■ **ACTIVITY**
Answer each question from the passage on the intervertebral fusion device below.
(a) What angle range is preferred for the wedge when the implant is used in the lumbar region?
(b) On which side of the abdomen is the incision made in the retroperitoneal approach for an ALIF procedure?
(c) Into which two portions is the implant fabricated when a single section of allogenic bone is difficult to obtain?

■ **TEXT FOR ANALYSIS**
:::

Now referring to FIG. 6, one embodiment of the wedge shape profile of the intervertebral fusion device of the present invention is depicted. The wedge shape 601 of the device results from a gradual decrease in the height from the front side to the back side. Thus, when implant is employed in the lumbar region, in one embodiment, the angle 602 formed by the wedge is preferably between 7° to 9°, so that the wedge shape can mimic the anatomy of the lumbar spine and it can adapt anatomically to the curvature of the endplates of the lumbar vertebras.
In addition, to facilitate the insertion of implant and to adapt anatomically to the curvature of the vertebrae endplates, the lateral corners of the device are rounded or chamfered. The rounded or chamfered edges enable the intervertebral fusion device to slide between the endplates while minimizing the necessary distraction of the endplates.
Referring to FIG. 7, an anterior lumbar interbody fusion surgery for the implantation of intervertebral fusion device of the present invention is depicted. The retroperitoneal approach for an ALIF procedure involves an incision 701 on the left side of the abdomen 702 and the abdominal muscles are retracted to the side. Since the anterior abdominal muscle in the midline (rectus abdominis) runs vertically, it does not need to be cut and easily retracts to the side. The abdominal contents lay inside a large sack (peritoneum) that can also be retracted, thus allowing the spine surgeon to access the front of the spine for implantation. In an alternate embodiment, endoscope procedure which involves surgery via several incisions can also be performed.
Although the intervertebral fusion device is a solid piece of allogenic cortical bone, the device can be provided with a hollow interior to form an interior space. This interior space can be filled with bone chips or any other osteoconductive surfacing or surface treatment, osteoinductive or any other bone growth stimulation coating material to further promote the formation of new bone. For example, FIG. 8 depicts the fusion of the new bone with the adjacent vertebrae after the implantation of intervertebral fusion device has taken place. The intervertebral fusion device 801 is sandwiched between the adjacent vertebrae 802, 803 and the gradual bone in-growth takes place initially into the grooves of the device, and ultimately replaces the allograft bone structure.
Referring to FIG. 9, a top view of another embodiment of the intervertebral fusion device of the present invention is depicted. In situations, where it is difficult to obtain a single section of allogenic bone from which the implant is to be made, fabricating implant in two pieces, i.e. top 901 and bottom portions 902, allows smaller sections of allogenic cortical bone to be used. A top connecting surface 903 and a bottom connecting surface 904 define the interface between the top 901 and bottom 902 portions.
As shown in the FIG. 9, the top 901 and bottom 902 surfaces, have ridges 905 that mate with the grooves 906 to interlock the top and bottom portions 901, 902. Preferably, ridges 905 and grooves 906 are formed by milling top and bottom surfaces 903, 904 in a first direction and then milling a second time with top and bottom surfaces 903, 904 oriented with respect to the first direction. A pin 907 passing through aligned holes in top and bottom portions 901, 902 serves to retain top and bottom portions 901, 902 together. Although pin 906 can be made of any biocompatible material, pin 906 is preferably made of an allogenic bone. The number and orientation of pins 906 can be varied.
The above examples are merely illustrative of the many applications of the system of present invention. Although only a few embodiments of the present invention have been described herein, it should be understood that the present invention might be embodied in many other specific forms without departing from the spirit or scope of the invention. Therefore, the present examples and embodiments are to be considered as illustrative and not restrictive, and the invention is not to be limited to the details given herein, but may be modified within the scope of the appended claims.

:::

■ **INFORMATION SUPPLIED**
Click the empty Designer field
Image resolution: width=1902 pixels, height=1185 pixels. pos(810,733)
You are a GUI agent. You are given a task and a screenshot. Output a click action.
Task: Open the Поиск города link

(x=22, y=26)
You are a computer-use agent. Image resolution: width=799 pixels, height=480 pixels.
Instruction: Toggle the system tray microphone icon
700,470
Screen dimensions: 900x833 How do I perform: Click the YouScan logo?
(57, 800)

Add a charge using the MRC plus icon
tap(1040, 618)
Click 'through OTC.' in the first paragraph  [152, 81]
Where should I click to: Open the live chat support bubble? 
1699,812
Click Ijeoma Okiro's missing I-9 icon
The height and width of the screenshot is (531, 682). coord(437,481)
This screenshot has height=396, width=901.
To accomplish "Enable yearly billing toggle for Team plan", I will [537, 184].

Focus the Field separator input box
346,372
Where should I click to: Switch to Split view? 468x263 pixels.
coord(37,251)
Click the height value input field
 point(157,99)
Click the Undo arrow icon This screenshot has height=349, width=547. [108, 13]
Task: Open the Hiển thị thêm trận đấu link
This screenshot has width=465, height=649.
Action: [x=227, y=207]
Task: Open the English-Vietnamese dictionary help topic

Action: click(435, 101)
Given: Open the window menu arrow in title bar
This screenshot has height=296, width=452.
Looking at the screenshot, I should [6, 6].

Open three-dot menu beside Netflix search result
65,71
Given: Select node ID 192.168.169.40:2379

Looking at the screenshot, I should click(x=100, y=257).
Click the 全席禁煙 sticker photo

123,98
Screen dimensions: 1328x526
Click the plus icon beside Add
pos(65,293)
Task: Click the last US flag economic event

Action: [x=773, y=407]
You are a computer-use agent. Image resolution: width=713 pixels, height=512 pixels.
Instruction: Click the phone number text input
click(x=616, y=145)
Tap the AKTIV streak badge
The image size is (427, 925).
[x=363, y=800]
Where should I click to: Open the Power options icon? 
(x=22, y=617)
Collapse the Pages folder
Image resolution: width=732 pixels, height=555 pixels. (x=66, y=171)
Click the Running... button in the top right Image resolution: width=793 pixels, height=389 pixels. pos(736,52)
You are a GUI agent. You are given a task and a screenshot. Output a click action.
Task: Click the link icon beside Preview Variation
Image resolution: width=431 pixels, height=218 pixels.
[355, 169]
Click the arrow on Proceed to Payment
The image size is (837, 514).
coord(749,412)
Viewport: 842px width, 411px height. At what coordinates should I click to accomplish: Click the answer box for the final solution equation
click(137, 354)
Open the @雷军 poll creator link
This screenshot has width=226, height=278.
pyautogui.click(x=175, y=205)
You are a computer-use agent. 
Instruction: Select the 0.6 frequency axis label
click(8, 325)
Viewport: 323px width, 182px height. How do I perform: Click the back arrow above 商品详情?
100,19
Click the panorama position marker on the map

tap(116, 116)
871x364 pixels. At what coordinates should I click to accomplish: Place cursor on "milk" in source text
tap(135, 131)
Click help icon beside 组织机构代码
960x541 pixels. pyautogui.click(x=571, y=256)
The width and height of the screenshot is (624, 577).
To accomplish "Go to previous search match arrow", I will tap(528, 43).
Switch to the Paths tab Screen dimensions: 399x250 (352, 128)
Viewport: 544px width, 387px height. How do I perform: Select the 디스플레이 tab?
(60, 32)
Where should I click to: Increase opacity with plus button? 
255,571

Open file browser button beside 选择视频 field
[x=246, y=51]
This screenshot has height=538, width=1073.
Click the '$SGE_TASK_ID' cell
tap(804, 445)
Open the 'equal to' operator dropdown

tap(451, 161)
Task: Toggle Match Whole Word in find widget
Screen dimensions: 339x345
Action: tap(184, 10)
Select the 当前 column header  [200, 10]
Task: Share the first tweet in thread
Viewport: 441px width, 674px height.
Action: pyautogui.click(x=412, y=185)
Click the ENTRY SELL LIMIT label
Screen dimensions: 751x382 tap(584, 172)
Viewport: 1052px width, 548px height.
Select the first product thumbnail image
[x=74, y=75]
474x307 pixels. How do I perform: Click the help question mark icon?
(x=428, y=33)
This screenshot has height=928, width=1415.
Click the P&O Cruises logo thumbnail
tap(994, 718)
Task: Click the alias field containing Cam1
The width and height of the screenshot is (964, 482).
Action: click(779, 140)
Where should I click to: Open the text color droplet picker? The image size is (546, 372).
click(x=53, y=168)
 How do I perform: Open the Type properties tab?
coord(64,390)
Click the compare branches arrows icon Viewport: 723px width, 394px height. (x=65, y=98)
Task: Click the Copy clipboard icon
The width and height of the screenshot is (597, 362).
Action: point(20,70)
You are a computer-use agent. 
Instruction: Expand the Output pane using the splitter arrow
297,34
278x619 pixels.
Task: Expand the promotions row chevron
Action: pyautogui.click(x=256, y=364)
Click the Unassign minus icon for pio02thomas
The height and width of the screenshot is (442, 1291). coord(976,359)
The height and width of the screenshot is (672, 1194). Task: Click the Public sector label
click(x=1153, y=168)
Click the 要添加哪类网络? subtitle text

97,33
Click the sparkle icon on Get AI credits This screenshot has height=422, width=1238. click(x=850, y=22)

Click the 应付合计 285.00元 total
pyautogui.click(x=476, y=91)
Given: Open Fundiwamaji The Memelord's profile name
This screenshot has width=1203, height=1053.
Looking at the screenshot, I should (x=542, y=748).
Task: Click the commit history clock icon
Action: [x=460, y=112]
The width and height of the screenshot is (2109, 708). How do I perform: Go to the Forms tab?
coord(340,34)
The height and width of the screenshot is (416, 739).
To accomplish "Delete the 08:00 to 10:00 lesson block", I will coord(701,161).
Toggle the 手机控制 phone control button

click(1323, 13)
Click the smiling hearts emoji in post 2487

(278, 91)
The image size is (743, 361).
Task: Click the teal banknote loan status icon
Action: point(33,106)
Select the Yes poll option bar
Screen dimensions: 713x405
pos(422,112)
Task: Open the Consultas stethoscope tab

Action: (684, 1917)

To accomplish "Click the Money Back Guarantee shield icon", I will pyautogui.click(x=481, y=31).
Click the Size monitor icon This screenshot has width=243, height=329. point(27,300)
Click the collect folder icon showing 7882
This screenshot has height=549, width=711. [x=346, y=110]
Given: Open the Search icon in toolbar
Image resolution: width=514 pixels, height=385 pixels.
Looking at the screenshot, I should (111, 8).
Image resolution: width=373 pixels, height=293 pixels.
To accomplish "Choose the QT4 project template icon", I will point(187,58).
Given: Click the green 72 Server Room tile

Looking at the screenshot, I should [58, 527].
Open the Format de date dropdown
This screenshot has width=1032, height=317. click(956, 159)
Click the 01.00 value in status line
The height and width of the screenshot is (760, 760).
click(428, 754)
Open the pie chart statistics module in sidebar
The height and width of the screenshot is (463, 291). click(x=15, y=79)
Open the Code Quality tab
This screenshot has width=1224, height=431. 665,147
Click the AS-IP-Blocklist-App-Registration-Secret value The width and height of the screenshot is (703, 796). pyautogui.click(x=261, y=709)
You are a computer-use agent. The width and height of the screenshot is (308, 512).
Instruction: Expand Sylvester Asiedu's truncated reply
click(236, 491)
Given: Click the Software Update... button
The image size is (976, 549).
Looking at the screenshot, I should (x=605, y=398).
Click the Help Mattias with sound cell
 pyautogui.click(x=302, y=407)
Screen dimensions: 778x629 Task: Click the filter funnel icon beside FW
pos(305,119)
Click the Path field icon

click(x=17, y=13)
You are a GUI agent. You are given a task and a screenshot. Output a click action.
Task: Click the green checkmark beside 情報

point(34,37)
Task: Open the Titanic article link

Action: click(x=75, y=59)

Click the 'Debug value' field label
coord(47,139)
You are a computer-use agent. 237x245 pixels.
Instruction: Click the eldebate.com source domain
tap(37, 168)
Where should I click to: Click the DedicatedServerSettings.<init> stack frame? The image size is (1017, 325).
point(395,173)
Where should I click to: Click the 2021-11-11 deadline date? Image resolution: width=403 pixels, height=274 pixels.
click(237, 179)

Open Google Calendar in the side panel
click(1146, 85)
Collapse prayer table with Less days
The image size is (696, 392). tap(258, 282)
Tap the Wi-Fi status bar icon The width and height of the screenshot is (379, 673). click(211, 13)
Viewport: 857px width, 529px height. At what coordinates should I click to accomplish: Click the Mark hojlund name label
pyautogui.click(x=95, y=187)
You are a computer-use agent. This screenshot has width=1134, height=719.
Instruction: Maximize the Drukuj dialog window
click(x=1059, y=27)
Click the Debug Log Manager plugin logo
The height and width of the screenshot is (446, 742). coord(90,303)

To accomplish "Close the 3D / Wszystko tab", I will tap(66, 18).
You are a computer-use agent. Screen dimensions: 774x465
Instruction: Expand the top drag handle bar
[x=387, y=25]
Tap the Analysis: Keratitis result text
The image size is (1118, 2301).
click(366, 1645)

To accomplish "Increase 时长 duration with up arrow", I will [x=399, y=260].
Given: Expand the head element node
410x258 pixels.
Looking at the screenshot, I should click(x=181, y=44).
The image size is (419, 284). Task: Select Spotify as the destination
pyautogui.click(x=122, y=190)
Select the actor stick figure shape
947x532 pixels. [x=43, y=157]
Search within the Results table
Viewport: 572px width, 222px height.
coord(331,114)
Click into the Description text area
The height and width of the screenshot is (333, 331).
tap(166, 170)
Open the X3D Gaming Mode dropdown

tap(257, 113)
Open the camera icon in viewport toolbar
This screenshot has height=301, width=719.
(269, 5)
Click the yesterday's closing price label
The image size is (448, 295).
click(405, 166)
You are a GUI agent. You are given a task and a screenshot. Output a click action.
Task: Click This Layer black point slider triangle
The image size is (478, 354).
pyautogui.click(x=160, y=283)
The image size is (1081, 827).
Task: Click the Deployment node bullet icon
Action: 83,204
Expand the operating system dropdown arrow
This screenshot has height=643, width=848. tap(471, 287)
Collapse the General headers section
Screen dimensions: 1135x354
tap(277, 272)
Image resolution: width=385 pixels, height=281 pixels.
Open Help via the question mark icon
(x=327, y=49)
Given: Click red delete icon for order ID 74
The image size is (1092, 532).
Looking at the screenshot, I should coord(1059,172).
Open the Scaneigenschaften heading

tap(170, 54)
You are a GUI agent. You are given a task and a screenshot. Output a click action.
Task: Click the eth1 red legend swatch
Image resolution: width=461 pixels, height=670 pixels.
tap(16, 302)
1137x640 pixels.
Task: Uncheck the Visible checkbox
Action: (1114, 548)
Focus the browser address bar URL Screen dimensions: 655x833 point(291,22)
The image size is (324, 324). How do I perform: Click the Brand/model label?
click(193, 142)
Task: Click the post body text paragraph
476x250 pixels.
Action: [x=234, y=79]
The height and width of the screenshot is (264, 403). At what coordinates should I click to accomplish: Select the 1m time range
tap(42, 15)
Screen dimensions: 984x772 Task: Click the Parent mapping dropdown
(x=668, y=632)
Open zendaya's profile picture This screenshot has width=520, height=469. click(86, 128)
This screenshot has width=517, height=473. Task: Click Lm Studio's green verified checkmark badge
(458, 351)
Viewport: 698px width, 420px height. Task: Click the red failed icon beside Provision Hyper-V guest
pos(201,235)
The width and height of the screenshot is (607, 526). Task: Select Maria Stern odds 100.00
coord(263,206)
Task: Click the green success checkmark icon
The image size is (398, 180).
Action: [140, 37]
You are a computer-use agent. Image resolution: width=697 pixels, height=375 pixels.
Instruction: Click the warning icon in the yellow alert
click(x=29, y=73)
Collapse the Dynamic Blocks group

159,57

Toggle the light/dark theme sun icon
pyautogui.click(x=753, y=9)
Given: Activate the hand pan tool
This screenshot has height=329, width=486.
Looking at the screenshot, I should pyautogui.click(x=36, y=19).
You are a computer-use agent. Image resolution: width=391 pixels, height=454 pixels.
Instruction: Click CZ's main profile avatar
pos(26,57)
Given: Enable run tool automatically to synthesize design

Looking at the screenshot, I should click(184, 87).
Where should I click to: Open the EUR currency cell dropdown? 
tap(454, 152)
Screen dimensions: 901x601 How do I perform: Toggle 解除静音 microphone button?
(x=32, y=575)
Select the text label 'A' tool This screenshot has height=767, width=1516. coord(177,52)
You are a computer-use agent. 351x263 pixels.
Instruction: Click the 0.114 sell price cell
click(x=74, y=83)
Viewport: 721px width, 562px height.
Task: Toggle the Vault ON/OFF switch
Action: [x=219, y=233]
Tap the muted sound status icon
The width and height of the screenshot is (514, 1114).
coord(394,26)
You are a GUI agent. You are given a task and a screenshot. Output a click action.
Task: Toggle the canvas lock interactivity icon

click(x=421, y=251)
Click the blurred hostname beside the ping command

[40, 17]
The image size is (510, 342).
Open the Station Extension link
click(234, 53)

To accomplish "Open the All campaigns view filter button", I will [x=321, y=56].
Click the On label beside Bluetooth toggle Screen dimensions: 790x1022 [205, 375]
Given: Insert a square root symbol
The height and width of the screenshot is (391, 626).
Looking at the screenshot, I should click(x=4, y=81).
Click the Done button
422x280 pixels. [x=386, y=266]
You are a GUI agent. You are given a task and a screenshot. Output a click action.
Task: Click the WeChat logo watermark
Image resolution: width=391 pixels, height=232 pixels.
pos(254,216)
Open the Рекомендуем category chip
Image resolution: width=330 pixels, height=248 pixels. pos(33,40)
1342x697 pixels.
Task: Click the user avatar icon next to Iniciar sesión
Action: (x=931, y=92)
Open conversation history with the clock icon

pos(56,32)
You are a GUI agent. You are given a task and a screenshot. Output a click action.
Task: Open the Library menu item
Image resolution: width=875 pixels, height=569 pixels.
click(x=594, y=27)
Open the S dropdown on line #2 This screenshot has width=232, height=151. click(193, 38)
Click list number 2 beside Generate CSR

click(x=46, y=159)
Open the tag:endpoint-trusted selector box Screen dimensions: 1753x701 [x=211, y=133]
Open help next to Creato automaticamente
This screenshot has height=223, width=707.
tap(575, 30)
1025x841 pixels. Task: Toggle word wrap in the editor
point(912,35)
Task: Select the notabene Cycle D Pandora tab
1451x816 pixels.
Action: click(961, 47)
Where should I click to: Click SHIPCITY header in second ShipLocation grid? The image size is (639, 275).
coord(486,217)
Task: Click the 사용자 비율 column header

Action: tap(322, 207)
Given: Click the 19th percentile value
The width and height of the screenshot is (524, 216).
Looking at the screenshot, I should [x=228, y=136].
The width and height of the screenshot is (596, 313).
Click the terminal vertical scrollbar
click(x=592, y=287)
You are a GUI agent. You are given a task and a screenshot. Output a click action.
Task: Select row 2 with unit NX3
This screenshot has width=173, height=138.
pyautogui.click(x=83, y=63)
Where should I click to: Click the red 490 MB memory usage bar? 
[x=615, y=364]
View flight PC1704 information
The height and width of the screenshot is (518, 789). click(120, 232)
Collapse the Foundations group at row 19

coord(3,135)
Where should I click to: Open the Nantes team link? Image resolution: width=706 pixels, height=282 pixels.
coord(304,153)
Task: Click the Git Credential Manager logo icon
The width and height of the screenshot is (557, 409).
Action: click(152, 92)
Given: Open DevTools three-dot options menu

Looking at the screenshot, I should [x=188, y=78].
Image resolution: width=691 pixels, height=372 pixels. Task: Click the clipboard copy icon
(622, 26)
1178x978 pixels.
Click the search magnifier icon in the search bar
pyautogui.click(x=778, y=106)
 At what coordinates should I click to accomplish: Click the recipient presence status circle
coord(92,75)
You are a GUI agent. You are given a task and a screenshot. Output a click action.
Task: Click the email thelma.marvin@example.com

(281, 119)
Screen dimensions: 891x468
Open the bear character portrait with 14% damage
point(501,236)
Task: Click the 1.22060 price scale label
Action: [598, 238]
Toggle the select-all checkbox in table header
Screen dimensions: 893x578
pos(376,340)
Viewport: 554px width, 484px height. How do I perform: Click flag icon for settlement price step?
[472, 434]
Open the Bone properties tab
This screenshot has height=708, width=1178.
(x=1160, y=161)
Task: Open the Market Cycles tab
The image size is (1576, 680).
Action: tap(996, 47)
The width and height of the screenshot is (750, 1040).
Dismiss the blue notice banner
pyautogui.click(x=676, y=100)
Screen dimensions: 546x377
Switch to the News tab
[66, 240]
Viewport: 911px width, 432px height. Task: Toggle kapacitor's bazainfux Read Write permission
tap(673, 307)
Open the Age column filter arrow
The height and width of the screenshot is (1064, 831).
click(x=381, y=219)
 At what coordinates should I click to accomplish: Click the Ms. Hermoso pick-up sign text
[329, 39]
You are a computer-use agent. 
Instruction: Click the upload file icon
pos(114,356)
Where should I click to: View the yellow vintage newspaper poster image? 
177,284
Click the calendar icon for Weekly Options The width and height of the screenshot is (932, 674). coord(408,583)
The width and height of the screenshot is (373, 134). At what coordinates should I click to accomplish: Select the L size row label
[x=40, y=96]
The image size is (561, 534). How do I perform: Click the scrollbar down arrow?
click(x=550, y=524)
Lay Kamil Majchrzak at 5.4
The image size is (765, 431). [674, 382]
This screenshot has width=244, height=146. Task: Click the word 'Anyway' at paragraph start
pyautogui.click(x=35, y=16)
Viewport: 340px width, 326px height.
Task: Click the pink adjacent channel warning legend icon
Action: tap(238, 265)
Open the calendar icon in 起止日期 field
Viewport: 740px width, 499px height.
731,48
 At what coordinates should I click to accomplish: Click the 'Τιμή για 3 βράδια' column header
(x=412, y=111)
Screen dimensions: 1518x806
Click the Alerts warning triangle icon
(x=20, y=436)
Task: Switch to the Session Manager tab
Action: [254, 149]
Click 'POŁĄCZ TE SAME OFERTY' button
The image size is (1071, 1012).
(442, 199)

:::

■ **WRITTEN SOLUTION**
(a) Between 7° and 9°.
(b) The left side.
(c) A top portion and a bottom portion.